Just this one. I used to be on thethreeeds.com but I lost interest after a while.


----------



## hopeandjoy (May 1, 2010)

I'm a member at Bulbagarden, under the same name. I'm also a member of Vocaloid Otaku as hopeandjoy9, but I'm not active.


----------



## Tarvos (May 1, 2010)

Smogon and Global Domination.


----------



## Ruby (May 1, 2010)

This is the only one, and even here I barely post any more.  I can't remember the last time I posted on another forum.


----------



## Crazy Linoone (May 2, 2010)

*sips tea* I only eat cod. 

But yeah, I mostly lurk now, since I don't bother signing in. 

I think the reason I've stayed here for so long is because the community is small and intelligent. People here usually capitalize their I's, use proper grammar, and are fun to be around with (unless you're an idiot).


----------



## Vipera Magnifica (May 3, 2010)

This is the only Pokemon forum I am on.

I use the forums at http://pptheaven.mvps.org and http://www.randumbprod.com/forum/ for unrelated reasons.


----------



## Jolty (May 3, 2010)

Jessie said:


> JJHF ma life


B)

best forum ever no lies.


----------



## Ninjabait (May 6, 2010)

Go go gadget long list!

Serebiiforums: Umbreon-dana
Project: New World Forums: Ninjabait [Owner, it's about Pokemon, surprisingly]
Smogon: Ninjabait
RPG Maker VX: Ninjabait
Tales of the Drunken Paladin: Ninjabait [Account has not been used at all]
The Hax League: Ninjabait
TCoD: Umbreon-dana
deviantArt: KumoSenpuu
KoL: Ninjabait/Sealbait [Eh, I just play the game]
Kongregate: Ninjabait [Just play the games]
My Anime List: Ninjabait
Last.FM: Ninjabait
Pokerus: Ninjabait

Accounts that hath Died:
GTS+: UmbreonDana
Magivolve (Dead Forums): IceMage

And thousands of other accounts on miscellaneous forums that haven't even been validated yet. I think I have like twelve unvalidated GameFAQs accounts.

Yes, I do realize that I have no life.


----------



## thunder (May 7, 2010)

I am registered on about 100 forums but only lurk on most of them, I post lots at a time dissapear for a few months then come back.


----------



## nothing to see here (May 23, 2010)

I'm not much of a forum person.  The only forum where I'm anywhere near an "active poster" is Slime Salad, a game-making forum which mainly focuses on the OHRRPGCE (though a couple people have uploaded non-OHR games before, too.)

I also have an account on GameFAQs (rarely used anymore because I can't stand being on the GameFAQs forums for more than ten minutes or so at a time), Serebii forums (also rarely used), and Castle Paradox (another OHR forum, but unlike the other one I'm very inactive there; also, the site's down right now.)

I have accounts on a few more forums, too, but I don't remember them well enough to actually list them here, and most of them haven't been touched in years... so they're about as far from "active" as you can get.


----------



## Arylett Charnoa (May 23, 2010)
────────────────────
Challenge:
Please pull from the forum thread the passage starting with "But yeah, I" and going on through "for unrelated reasons.", word for word.

Listed records:
────────────────────
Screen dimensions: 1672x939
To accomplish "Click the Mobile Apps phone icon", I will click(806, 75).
────────────────────
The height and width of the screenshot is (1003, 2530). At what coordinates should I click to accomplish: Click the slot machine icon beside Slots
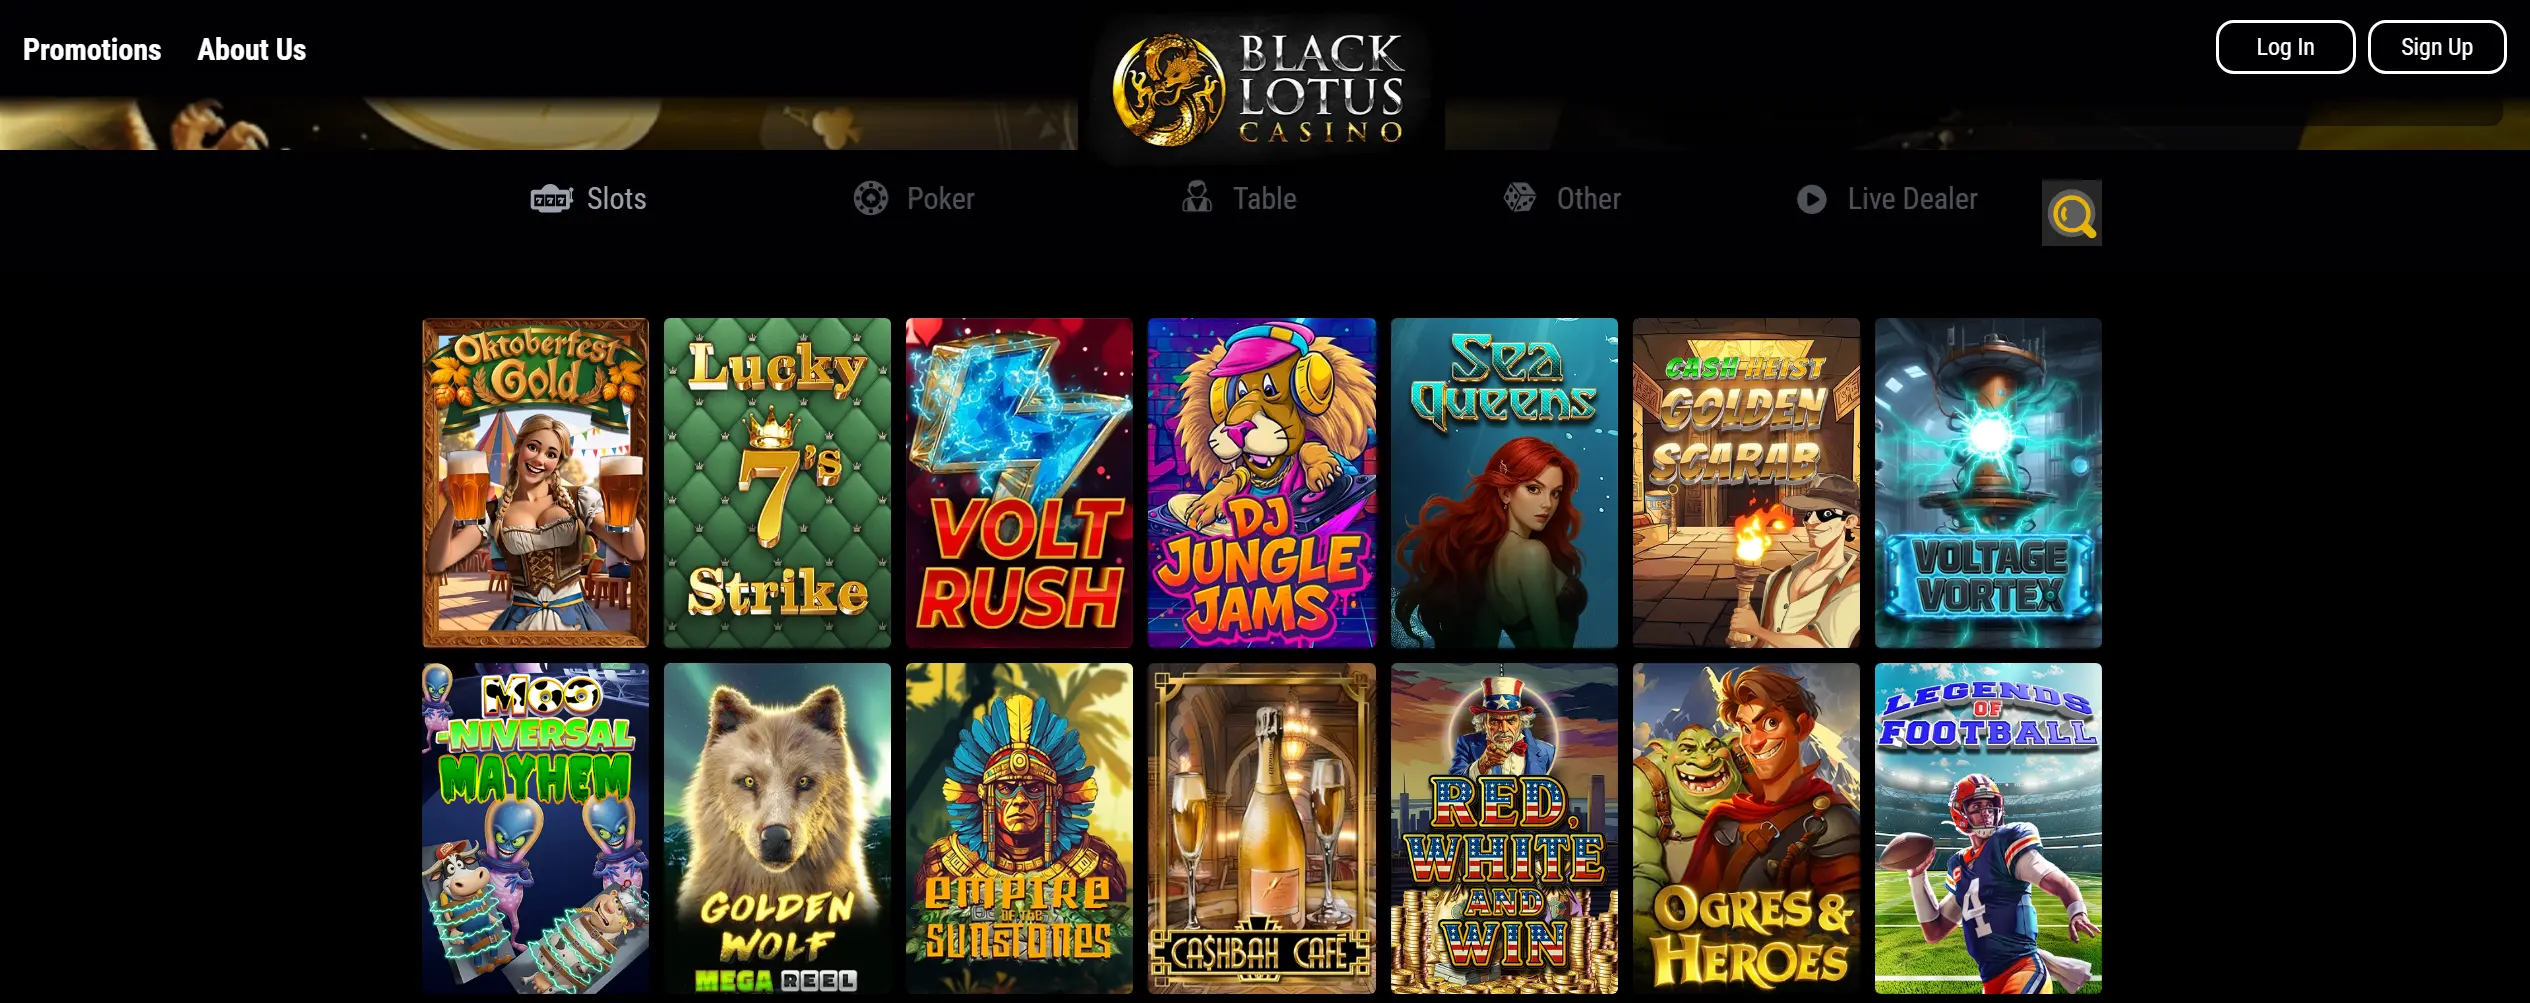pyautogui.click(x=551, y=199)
────────────────────
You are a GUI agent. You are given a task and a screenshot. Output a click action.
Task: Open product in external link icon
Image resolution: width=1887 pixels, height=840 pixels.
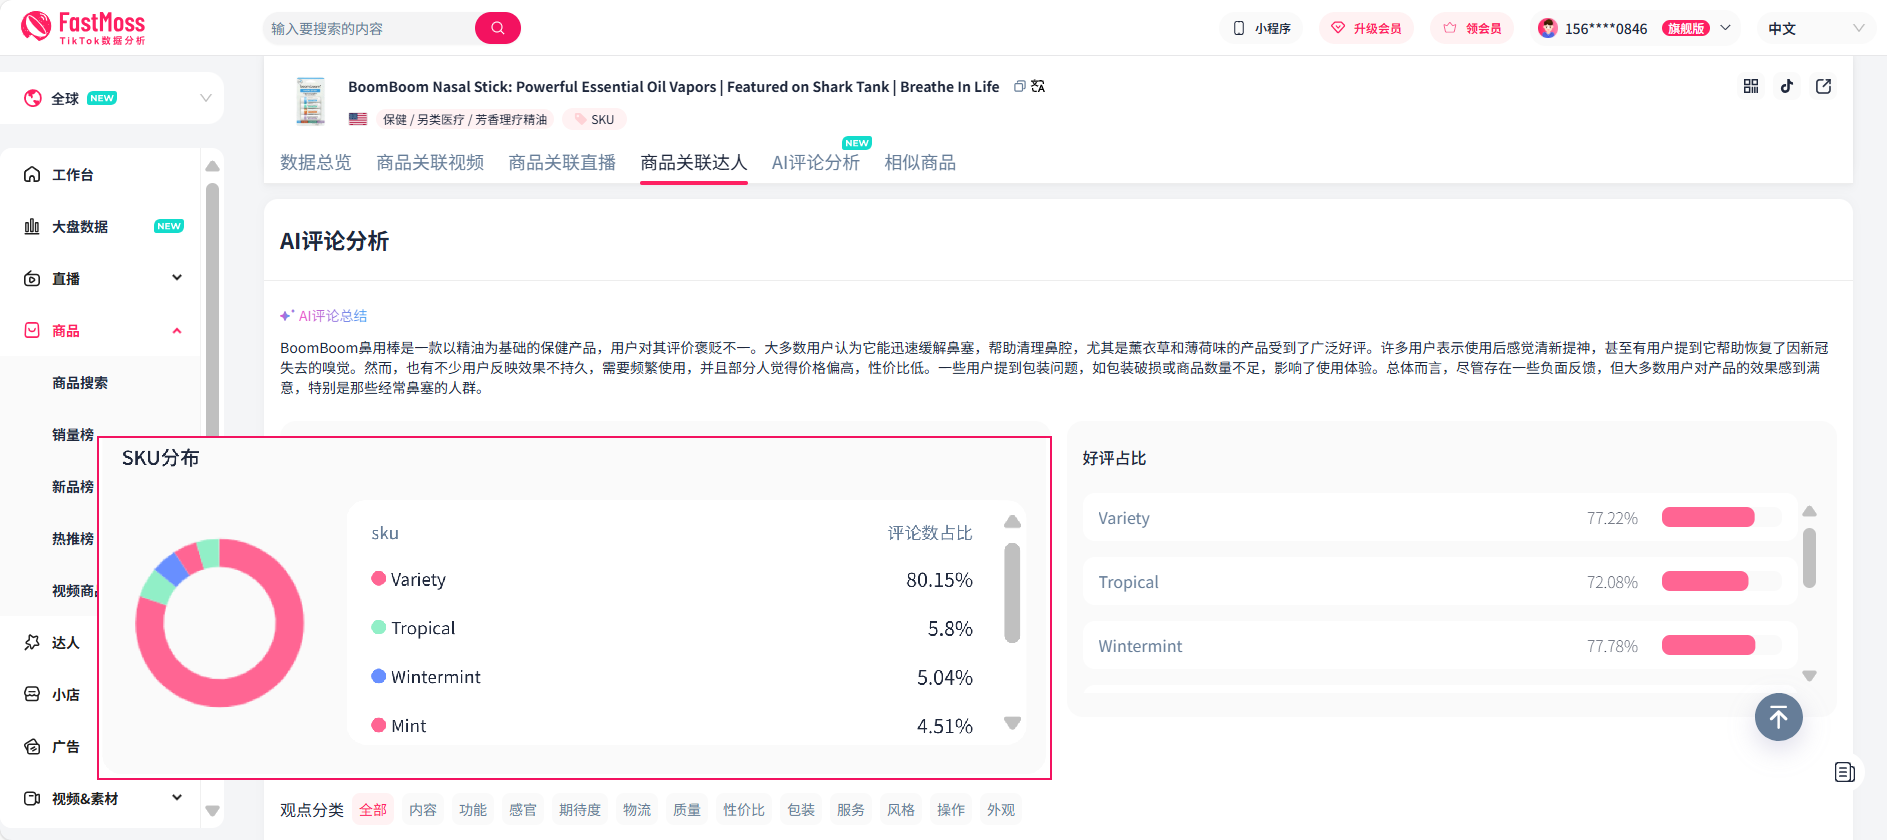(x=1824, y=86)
────────────────────
The completed task:
But yeah, I mostly lurk now, since I don't bother signing in. 

I think the reason I've stayed here for so long is because the community is small and intelligent. People here usually capitalize their I's, use proper grammar, and are fun to be around with (unless you're an idiot).


----------



## Vipera Magnifica (May 3, 2010)

This is the only Pokemon forum I am on.

I use the forums at http://pptheaven.mvps.org and http://www.randumbprod.com/forum/ for unrelated reasons.